Inspiration
Our project is inspired by a project named Order Delivery Microservice: https://github.com/kbastani/order-delivery-microservice-example We want to accomplish Event Stream Processing, Change Data Capture (CDC) and Real-time Analytics Dashboards.
What it does
Real-Time Taxi HotMap is a web application that harnesses the capabilities of MongoDB Atlas, Google's Pub/Sub, and BigQuery to visualize real-time taxi pickups and drop-offs on an engaging and interactive heatmap. By capturing and processing real-time changes in taxi data, our application provides users with dynamic insights into taxi movement patterns. The heatmap offers immediate visibility into areas of high demand, popular drop-off locations, and traffic patterns, empowering users to make data-driven decisions.
How we built it
Real-Time Taxi HotMap was built using a microservices architecture. We developed the backend using Node.js, leveraging MongoDB Atlas to capture real-time changes in taxi data. Google's Pub/Sub served as a reliable and scalable message broker, streaming the MongoDB change streams. The data was then loaded into BigQuery for efficient aggregation and analysis. On the frontend, we utilized a modern JavaScript framework to fetch and render the real-time taxi data on the heatmap.
Challenges we ran into
- To make sure the data to be accurated. We tried to use google map api to estimate the trip duration between pickup location and dropoff location. Since we are building a realtime hotmap, the simulator keeps running. The google map api request reached the daily limit and a potential violation of our Acceptable Use Policy has been detected. The problem solved by using the Haversine formula to estimate the trip duration rather than using google map api.
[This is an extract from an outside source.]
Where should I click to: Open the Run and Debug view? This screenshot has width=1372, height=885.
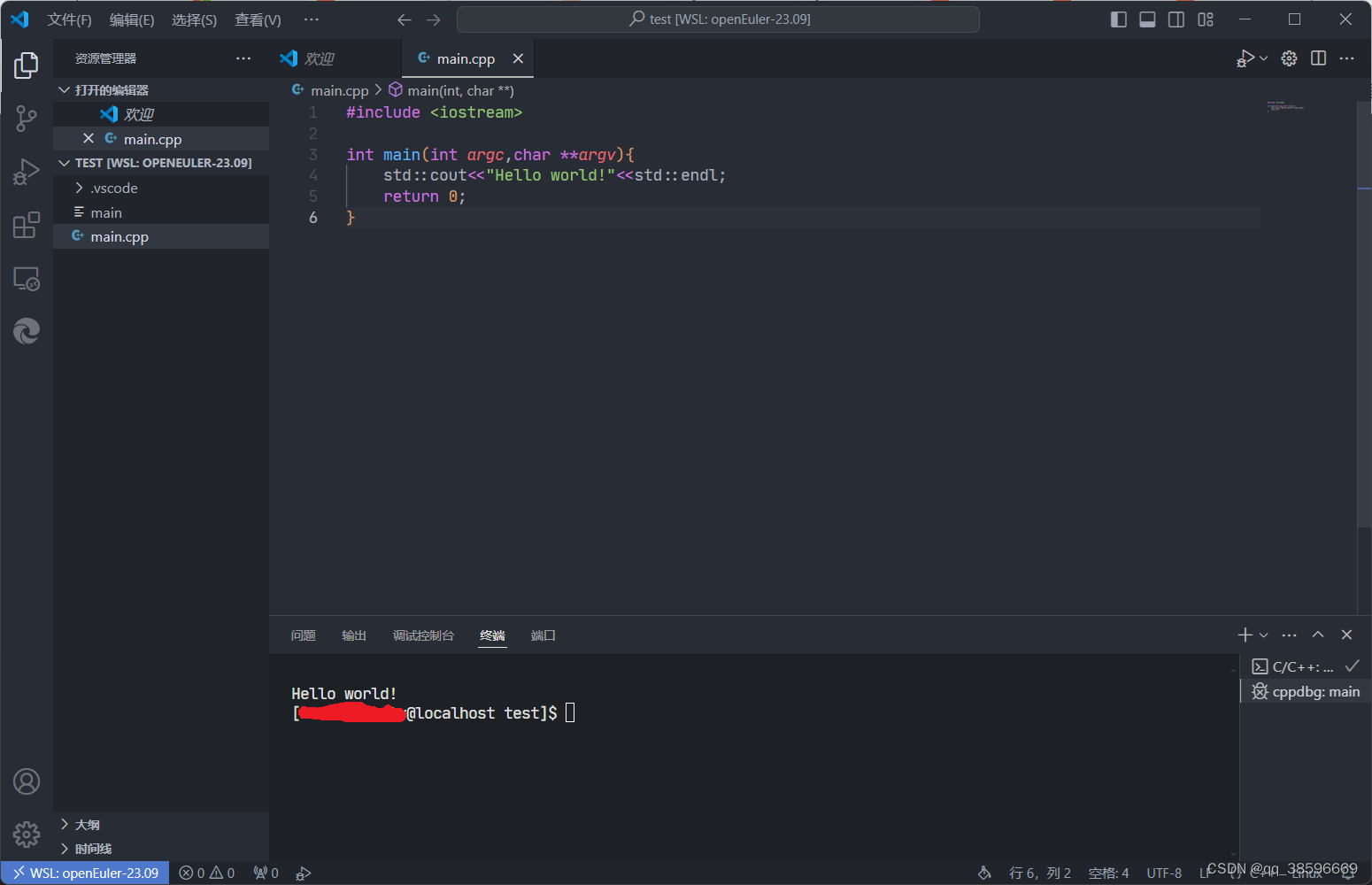point(26,172)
- Limited storage capacity with MongoDB Atlas Free Tiers: MongoDB Atlas free tiers imposed storage limitations, preventing us from storing all past data. We needed a data warehousing solution to address this constraint.
- Data bottleneck when streaming and aggregating in MongoDB Atlas: Streaming and aggregating data simultaneously in MongoDB Atlas resulted in a data bottleneck. We sought a solution to enable efficient processing and analysis of real-time taxi data.
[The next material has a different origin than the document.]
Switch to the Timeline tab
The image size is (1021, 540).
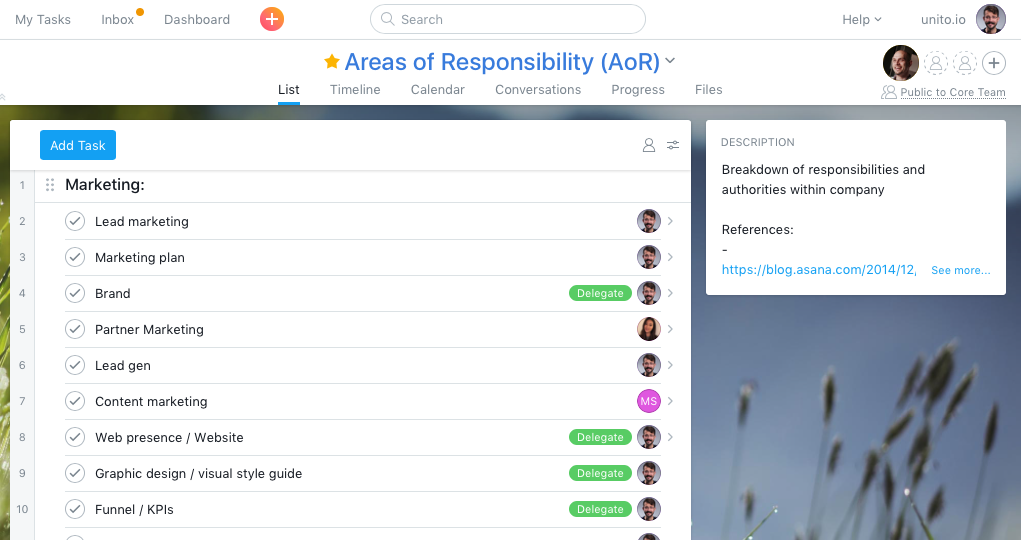[x=355, y=89]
- Introducing CDC and BigQuery as a solution: To overcome the storage and data bottleneck challenges, we implemented Change Data Capture (CDC) and utilized BigQuery. CDC captured and replicated only data changes, reducing storage requirements. BigQuery facilitated efficient aggregations and insights from real-time and historical data.
Accomplishments that we're proud of
What we learned
Throughout the development process of Real-Time Taxi HotMap, we gained valuable insights and experiences that shaped our understanding and expertise: Effective utilization of limited storage capacity: Working with MongoDB Atlas free tiers, we learned how to efficiently manage and leverage limited storage capacity. We explored strategies to optimize data storage, ensuring that we captured and retained the most relevant information within the constraints. Implementation of Pub/Sub and CDC for real-time data processing: By integrating Google's Pub/Sub and implementing Change Data Capture (CDC), we deepened our understanding of real-time data processing. We learned how to capture and replicate data changes efficiently, enabling real-time updates and enhancing performance. Leveraging BigQuery for efficient data analysis: Utilizing BigQuery, we discovered the power of a robust data warehousing and analysis platform. We learned how to structure and query data effectively, enabling us to perform efficient data analysis, aggregations, and gain valuable insights from real-time and historical data. Importance of optimization in performance: Dealing with large volumes of real-time data streams, we encountered performance optimization challenges. Through careful analysis and experimentation, we learned techniques to optimize the processing and handling of real-time data, ensuring smooth performance and responsiveness. Collaborative teamwork and effective communication: Developing Real-Time Taxi HotMap as a team taught us the importance of collaborative teamwork and effective communication. We recognized the value of clear communication, streamlined coordination, and shared responsibilities in achieving our goals efficiently. The knowledge and experiences gained from these lessons will undoubtedly guide us in future projects, ensuring the successful implementation of real-time data processing, efficient data analysis, and collaborative teamwork.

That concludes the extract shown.